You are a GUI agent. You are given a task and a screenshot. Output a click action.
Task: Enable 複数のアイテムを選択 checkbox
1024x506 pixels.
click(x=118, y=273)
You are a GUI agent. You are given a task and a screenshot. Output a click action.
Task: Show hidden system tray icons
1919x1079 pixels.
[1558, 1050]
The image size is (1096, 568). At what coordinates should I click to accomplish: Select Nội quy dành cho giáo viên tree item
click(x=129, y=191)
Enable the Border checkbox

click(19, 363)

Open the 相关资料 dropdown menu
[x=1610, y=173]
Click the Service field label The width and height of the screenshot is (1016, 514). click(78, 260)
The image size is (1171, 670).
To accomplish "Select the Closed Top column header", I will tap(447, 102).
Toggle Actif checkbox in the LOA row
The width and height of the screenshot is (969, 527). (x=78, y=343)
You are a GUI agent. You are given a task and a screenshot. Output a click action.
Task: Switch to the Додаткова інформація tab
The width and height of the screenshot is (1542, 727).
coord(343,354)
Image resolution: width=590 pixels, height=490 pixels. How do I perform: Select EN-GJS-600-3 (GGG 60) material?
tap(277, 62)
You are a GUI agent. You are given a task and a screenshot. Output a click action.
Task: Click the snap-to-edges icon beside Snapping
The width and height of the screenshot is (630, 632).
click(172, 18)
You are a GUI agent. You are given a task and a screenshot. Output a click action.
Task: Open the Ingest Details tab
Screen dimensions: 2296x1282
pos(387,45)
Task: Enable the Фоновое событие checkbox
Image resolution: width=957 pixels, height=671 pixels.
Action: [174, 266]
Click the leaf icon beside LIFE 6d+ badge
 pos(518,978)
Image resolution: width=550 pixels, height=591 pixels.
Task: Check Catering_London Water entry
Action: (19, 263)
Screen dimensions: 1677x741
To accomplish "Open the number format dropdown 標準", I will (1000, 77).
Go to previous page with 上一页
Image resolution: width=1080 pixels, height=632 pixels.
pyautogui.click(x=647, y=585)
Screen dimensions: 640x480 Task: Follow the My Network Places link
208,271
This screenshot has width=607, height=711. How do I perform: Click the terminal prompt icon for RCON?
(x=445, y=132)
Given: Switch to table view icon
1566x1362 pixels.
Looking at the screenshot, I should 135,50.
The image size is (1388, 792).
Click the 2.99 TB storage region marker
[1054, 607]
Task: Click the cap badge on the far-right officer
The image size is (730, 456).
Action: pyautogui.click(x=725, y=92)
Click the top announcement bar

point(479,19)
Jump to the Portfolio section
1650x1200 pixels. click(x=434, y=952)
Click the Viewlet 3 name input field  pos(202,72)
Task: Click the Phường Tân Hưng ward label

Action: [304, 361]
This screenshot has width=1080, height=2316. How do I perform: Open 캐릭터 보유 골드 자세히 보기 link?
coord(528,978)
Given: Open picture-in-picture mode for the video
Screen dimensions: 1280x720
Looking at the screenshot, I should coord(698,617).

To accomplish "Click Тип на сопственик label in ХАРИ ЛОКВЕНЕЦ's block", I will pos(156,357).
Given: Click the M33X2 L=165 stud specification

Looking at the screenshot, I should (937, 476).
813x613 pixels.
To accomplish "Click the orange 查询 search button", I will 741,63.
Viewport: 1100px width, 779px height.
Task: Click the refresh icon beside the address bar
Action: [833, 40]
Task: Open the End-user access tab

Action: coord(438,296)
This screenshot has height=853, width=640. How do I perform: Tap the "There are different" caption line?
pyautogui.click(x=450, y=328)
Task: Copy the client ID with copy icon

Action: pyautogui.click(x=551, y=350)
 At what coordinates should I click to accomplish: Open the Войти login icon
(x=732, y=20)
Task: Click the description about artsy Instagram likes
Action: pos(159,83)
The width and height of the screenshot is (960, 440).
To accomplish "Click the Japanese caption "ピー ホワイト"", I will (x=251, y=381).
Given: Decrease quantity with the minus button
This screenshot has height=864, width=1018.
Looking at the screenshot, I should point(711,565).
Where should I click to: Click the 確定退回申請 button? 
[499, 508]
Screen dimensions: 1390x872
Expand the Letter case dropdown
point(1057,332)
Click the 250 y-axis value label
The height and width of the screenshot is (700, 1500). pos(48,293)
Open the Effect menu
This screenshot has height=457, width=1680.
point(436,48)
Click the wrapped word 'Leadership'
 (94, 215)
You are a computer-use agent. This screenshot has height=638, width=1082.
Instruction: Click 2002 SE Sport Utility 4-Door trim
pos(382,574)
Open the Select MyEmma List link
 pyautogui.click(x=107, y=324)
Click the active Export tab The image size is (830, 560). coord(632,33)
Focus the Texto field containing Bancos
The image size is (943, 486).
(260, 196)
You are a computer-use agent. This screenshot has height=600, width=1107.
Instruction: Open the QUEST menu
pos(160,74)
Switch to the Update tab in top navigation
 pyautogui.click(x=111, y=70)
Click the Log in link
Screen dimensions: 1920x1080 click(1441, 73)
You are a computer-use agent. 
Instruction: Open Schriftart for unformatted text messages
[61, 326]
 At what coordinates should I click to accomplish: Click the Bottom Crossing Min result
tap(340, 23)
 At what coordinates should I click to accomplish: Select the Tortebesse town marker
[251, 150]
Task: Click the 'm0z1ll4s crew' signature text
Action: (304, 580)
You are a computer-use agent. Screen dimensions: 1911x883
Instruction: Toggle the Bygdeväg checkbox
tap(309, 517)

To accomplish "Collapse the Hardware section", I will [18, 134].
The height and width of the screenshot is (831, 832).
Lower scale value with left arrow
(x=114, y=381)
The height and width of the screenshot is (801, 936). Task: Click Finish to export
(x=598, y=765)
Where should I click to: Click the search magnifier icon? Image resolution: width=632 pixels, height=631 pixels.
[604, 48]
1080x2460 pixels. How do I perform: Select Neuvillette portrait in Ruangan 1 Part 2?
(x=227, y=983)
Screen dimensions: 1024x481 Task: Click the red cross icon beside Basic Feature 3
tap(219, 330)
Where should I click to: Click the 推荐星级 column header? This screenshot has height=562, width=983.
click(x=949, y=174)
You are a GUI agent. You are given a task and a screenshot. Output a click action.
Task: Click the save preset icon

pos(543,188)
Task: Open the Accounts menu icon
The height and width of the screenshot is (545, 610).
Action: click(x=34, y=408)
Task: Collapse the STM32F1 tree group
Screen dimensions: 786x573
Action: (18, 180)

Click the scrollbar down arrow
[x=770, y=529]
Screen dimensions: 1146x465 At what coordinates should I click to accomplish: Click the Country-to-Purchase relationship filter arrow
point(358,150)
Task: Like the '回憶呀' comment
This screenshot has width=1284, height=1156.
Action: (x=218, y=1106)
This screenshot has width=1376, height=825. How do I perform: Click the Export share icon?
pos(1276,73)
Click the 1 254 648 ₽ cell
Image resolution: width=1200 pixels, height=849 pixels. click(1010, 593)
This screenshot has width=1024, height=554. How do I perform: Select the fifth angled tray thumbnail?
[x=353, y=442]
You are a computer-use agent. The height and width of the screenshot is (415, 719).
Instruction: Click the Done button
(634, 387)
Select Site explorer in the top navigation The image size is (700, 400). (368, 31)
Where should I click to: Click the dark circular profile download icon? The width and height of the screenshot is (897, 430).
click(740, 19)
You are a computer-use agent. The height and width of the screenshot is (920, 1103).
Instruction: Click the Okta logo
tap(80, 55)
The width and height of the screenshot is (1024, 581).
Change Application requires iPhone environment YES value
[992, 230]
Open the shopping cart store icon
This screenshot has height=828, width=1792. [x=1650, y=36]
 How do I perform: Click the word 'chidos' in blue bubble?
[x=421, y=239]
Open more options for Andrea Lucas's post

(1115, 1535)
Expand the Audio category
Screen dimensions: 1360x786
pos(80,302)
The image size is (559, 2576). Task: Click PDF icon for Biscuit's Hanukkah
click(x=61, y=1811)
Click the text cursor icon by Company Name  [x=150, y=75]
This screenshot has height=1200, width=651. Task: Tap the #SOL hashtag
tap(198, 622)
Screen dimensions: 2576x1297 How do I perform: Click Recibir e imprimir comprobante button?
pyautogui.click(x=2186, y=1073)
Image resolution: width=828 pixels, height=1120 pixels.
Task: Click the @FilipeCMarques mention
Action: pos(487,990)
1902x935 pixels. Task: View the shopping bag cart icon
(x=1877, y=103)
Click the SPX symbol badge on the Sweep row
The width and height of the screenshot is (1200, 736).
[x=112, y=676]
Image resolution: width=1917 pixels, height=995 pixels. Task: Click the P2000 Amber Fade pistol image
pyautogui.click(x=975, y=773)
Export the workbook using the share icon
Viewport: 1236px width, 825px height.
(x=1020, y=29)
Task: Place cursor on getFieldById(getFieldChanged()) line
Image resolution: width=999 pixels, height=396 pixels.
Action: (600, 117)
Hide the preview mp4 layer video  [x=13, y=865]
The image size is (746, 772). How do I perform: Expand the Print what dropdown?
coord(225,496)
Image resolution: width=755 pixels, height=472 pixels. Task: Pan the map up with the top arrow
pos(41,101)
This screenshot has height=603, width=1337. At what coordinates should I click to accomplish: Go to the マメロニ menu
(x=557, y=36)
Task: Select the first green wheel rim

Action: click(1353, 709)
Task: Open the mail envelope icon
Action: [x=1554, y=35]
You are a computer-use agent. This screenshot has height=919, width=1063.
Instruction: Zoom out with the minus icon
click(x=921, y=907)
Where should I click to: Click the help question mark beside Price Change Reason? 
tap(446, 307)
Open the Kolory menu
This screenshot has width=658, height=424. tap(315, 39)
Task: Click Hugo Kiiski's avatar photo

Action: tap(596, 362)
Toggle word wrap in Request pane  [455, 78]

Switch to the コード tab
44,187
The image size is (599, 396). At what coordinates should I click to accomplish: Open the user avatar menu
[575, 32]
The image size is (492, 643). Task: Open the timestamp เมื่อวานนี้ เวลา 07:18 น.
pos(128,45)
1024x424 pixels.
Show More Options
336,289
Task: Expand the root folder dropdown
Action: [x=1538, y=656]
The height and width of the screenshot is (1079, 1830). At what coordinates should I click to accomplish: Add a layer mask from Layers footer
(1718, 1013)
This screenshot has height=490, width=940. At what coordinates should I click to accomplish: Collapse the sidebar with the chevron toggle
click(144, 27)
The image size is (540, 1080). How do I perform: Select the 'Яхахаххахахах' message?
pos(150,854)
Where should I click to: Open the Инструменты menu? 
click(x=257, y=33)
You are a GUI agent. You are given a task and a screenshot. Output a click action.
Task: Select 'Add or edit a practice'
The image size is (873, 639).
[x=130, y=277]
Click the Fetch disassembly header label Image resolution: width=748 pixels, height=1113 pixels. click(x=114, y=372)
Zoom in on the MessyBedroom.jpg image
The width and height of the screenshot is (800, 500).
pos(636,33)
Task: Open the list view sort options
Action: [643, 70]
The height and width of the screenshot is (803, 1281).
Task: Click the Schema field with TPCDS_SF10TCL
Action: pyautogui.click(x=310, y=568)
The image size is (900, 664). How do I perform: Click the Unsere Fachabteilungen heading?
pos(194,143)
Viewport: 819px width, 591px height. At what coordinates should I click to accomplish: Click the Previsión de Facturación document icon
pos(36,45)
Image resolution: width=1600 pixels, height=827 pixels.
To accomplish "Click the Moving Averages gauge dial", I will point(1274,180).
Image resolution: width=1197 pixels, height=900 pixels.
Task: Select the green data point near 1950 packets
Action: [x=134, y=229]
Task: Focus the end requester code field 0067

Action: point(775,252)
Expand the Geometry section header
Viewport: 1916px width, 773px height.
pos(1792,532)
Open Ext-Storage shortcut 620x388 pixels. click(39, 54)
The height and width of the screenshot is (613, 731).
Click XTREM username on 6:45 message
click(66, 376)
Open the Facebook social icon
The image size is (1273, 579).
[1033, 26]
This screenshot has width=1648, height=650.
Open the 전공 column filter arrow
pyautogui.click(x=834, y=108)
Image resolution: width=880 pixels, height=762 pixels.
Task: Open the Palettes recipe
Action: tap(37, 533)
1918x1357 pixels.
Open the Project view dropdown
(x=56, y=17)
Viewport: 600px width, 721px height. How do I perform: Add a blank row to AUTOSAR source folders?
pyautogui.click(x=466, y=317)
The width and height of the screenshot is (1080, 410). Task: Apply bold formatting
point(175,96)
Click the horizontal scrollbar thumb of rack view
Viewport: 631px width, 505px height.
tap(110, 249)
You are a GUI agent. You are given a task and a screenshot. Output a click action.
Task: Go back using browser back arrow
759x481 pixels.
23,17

————————

■ **WHAT TO PRODUCE**: Wherever "cursor" turns up in the records, copy the whole line.

■ **PROBLEM SOLUTION**:
Click the text cursor icon by Company Name  [x=150, y=75]
Task: Place cursor on getFieldById(getFieldChanged()) line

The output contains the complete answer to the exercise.